— What is needed —
Among the lines of the material below, count those with the string "search". Give the number alone.

— Listed entries —

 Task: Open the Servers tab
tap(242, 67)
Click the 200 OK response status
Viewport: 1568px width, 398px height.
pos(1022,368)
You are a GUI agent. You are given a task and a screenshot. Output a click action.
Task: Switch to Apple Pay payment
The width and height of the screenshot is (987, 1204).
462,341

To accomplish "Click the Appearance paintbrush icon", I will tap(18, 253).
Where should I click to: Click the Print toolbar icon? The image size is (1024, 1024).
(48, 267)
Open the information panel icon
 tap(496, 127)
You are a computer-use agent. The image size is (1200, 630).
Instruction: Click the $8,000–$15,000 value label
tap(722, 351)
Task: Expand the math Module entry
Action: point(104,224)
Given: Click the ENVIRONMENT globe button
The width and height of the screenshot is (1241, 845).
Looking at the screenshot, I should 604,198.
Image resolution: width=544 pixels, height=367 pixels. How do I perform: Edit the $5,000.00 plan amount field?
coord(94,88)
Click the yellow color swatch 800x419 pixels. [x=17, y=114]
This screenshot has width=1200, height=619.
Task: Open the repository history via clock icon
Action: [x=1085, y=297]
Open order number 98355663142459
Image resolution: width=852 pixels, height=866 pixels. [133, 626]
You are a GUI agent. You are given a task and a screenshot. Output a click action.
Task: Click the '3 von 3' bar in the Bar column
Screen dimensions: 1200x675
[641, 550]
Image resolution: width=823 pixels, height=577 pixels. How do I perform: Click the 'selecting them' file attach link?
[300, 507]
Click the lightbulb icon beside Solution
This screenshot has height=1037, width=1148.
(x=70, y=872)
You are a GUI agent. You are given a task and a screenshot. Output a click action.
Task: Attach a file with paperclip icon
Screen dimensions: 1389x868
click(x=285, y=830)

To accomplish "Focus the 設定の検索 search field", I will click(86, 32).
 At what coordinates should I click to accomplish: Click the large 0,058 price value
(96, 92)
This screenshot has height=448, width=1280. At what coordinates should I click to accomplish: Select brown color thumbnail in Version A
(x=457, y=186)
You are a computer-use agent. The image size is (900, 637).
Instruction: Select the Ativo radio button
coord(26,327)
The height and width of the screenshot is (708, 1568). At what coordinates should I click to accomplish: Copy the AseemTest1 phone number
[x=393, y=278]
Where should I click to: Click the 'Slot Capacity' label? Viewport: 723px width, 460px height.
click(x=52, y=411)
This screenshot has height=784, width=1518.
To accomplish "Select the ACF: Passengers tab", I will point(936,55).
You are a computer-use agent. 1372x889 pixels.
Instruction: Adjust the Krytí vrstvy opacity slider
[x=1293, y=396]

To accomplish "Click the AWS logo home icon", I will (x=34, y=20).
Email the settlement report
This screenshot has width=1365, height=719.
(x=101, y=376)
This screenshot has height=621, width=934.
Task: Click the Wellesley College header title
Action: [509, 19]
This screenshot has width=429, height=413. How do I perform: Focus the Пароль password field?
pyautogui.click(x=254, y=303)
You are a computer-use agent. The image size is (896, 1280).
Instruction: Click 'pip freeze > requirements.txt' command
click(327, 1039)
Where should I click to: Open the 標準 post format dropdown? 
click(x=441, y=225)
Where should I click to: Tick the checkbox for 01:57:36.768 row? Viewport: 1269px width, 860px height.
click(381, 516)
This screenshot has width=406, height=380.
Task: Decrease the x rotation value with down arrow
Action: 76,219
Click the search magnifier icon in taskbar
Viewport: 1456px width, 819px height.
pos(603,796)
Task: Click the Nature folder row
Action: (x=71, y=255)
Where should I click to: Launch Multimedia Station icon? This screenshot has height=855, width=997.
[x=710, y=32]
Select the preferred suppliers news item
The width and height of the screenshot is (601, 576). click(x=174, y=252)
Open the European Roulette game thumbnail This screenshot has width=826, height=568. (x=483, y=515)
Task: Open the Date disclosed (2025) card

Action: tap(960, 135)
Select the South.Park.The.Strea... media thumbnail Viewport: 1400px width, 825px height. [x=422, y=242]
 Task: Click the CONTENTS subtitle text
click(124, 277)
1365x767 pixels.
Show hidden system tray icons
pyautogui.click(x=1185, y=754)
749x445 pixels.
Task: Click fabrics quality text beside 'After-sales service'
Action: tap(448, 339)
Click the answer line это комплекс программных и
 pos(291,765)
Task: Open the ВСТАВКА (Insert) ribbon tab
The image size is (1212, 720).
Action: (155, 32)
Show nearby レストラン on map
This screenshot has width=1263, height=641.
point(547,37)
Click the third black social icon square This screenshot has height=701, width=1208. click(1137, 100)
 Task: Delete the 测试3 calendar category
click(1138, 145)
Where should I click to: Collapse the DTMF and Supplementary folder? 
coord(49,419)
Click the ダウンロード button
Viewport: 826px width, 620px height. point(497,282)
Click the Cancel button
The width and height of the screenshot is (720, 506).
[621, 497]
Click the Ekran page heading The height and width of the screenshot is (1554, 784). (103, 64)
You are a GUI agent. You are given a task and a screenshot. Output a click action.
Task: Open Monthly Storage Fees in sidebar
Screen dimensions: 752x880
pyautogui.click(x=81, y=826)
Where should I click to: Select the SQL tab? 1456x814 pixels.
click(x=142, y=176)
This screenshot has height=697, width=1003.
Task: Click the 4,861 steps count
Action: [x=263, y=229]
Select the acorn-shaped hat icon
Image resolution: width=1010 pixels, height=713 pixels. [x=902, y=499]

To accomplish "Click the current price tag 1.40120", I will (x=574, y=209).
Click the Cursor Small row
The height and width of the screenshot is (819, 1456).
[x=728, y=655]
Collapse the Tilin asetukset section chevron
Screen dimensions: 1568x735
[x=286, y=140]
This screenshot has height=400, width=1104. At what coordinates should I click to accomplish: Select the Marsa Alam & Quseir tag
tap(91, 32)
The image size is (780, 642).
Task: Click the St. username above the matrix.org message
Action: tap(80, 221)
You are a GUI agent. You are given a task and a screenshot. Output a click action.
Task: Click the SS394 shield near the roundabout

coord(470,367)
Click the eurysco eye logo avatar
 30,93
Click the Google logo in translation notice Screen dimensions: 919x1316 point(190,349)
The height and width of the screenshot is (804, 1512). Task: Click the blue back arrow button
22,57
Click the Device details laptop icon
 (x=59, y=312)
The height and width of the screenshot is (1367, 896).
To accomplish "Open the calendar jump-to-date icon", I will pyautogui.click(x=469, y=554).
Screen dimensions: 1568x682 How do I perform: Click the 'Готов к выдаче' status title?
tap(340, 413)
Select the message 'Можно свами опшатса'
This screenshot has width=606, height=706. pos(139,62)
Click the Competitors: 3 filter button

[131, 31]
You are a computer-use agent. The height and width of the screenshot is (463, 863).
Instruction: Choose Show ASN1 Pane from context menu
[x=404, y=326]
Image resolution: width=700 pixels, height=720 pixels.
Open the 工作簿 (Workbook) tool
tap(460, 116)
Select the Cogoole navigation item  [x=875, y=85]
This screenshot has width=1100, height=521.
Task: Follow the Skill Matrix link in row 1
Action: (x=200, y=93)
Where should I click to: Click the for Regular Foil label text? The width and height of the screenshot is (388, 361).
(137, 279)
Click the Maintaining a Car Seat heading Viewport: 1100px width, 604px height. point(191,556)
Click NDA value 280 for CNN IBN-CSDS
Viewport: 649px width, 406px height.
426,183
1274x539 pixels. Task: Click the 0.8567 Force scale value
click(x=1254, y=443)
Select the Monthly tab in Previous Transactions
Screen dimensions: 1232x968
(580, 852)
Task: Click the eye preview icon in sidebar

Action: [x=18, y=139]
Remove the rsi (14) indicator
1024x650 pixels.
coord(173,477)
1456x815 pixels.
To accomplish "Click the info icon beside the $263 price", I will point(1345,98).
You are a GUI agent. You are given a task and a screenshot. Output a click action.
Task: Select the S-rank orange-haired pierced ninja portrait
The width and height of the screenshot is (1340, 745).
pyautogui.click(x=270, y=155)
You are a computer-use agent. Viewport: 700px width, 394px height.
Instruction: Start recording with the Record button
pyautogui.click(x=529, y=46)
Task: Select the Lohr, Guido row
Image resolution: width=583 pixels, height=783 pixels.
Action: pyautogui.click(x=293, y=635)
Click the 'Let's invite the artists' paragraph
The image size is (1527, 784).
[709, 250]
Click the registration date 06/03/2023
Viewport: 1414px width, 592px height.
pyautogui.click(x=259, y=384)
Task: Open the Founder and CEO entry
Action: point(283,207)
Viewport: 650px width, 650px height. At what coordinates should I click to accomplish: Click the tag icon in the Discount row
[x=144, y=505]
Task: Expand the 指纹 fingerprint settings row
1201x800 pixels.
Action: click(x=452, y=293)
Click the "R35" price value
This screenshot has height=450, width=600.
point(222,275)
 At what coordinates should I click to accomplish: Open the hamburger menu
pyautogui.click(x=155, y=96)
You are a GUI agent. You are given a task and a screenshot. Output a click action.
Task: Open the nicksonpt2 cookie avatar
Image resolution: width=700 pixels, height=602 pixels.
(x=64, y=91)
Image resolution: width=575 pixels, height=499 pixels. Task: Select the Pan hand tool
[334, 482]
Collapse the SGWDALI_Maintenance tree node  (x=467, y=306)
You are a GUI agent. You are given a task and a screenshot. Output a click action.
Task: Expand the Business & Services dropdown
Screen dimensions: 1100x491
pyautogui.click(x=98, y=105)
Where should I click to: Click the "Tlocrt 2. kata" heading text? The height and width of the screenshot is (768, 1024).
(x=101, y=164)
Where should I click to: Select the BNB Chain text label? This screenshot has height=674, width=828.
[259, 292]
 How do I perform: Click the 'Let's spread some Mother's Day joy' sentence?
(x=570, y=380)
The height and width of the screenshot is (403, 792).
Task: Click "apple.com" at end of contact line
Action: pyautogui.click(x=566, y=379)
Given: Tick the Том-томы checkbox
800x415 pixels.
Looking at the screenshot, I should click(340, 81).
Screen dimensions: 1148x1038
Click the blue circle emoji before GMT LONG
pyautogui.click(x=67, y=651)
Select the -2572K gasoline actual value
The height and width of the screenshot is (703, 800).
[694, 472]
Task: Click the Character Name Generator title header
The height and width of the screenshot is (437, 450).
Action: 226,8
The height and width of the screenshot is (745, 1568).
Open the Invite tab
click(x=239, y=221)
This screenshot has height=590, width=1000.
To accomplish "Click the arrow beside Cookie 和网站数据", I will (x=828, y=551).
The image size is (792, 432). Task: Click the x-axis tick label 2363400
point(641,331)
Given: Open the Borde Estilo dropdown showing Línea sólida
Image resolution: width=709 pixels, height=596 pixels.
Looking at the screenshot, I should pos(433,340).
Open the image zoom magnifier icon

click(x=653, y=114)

— Solved exercise —
2